- YOUR ASSIGNMENT:
Lines that include the string "Select" are the ones to copy from the entries below.
|---|
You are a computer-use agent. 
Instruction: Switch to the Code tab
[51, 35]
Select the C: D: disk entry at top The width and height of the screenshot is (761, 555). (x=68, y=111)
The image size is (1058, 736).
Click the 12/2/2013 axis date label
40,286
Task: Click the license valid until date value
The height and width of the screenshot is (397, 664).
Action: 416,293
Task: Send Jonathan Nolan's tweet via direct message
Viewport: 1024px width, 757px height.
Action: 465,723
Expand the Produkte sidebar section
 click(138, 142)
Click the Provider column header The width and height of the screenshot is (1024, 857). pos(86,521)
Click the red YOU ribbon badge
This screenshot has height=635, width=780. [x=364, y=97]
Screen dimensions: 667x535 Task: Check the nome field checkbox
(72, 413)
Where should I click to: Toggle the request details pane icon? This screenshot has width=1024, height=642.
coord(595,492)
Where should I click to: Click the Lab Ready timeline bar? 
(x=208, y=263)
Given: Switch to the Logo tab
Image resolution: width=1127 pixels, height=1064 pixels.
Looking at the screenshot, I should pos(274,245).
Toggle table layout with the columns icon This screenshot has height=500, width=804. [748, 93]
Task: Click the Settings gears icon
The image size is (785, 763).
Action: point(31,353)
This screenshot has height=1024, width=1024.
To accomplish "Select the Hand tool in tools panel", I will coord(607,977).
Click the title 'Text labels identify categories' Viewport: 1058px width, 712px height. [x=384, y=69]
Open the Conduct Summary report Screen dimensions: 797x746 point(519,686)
|---|
- SOLUTION TO THIS EXERCISE:
Select the C: D: disk entry at top The width and height of the screenshot is (761, 555). (x=68, y=111)
To accomplish "Select the Hand tool in tools panel", I will coord(607,977).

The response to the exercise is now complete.